Schreibe alle folgenden Einträge in eine nummerierte Liste um und lass dabei Leerzeilen weg.

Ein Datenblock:
***
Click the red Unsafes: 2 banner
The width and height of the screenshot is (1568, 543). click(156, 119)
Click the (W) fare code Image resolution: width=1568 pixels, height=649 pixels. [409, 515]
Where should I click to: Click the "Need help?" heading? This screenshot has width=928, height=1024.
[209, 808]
***
*Ergebnis*.
1. Click the red Unsafes: 2 banner
2. The width and height of the screenshot is (1568, 543). click(156, 119)
3. Click the (W) fare code Image resolution: width=1568 pixels, height=649 pixels. [409, 515]
4. Where should I click to: Click the "Need help?" heading? This screenshot has width=928, height=1024.
5. [209, 808]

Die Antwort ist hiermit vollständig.